A man walking through a house on New Year's Day is part of the "First-Footing" tradition, a superstition, especially Scottish and Northern English, where the first person to cross the threshold after midnight brings luck for the year, with a tall, dark-haired man being the best omen, often bringing gifts like coal, bread, or salt for prosperity. This tradition ensures good fortune, while a fair-haired visitor might signify bad luck, so families might even send someone out and have them re-enter to be the "first footer".
Yes, you can absolutely take a shower on New Year's Day; it's safe and often encouraged as a way to cleanse and start fresh, though some folklore suggests it might wash away luck, which most people disregard for modern hygiene and personal preference, while others see it as a symbolic renewal. Whether you shower depends on your personal beliefs, family traditions (especially regarding Lunar New Year customs, which differ), or simply feeling refreshed after celebrations.
In Scottish, Northern English, and Manx folklore, the first-foot (Scottish Gaelic: ciad-chuairt, Manx: quaaltagh/qualtagh) is the first person to enter the home of a household on New Year's Day and is seen as a bringer of good fortune for the coming year.
The first place to celebrate the New Year is the Pacific island nation of Kiribati, specifically its Kiritimati (Christmas) Island, due to its location in the earliest time zone (UTC+14) after the International Date Line was shifted. Following Kiribati, the islands of Samoa and Tonga are among the next to welcome the new year, while the last inhabited place to celebrate is American Samoa.

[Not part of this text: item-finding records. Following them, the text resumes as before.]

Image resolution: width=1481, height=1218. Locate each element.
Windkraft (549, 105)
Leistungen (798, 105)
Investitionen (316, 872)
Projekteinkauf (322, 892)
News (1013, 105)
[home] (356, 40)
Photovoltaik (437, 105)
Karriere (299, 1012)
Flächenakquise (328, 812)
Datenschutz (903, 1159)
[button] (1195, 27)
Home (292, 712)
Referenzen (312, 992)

From pork & cabbage to long noodles, black-eyed peas and greens, cornbread, soft pretzels, ring cakes, and champagne—the shape, the length, and even their proclivities, deem them the luckiest of foods to herald the new year.
On New Year's Day, many traditions suggest avoiding cleaning, laundry, paying debts, or taking things out of the house to prevent sweeping away good luck or loved ones, while also refraining from negative behaviors like arguing, to set a positive tone for the year ahead. It's generally advised to focus on positive actions like eating lucky foods (pork, black-eyed peas) and embracing new beginnings rather than chores that symbolize loss or negativity, according to various cultural beliefs.
Yes, many superstitions say doing laundry on New Year's Eve or Day is bad luck, symbolizing washing away good fortune or even "washing a loved one away" (meaning death in the family) for the new year, so people often finish chores by NYE to start fresh with clean clothes. This belief stems from folklore, with some sources suggesting Chinese origins, where cleaning happens before the New Year to remove bad luck, making post-New Year cleaning taboo.
The "333 rule" in clothing refers to two popular minimalist fashion challenges: the viral TikTok trend of creating outfits with 3 tops, 3 bottoms, and 3 shoes (9 items total) for many combinations, and Project 333 by Courtney Carver, which challenges you to wear just 33 items (including clothes, accessories, jewelry, outerwear, but excluding underwear, sleepwear, and workout gear) for three months to reduce decision fatigue and declutter. Both methods encourage mindful consumption and creating versatile capsule wardrobes from existing items.
Foods that attract money, often eaten for New Year's luck, include lentils/beans (coins), leafy greens (paper money), pork (progress), cornbread (gold), fish (abundance/progress), grapes (wish fulfillment), and ring-shaped foods like cakes/doughnuts (full circle), with pomegranate seeds and oranges also symbolizing wealth and abundance in various cultures.
If you want to sidestep the “bad luck” altogether, many experts (and cultures) recommend cleaning on New Year's Eve instead. There's something deeply satisfying about welcoming January 1st in a spotless space.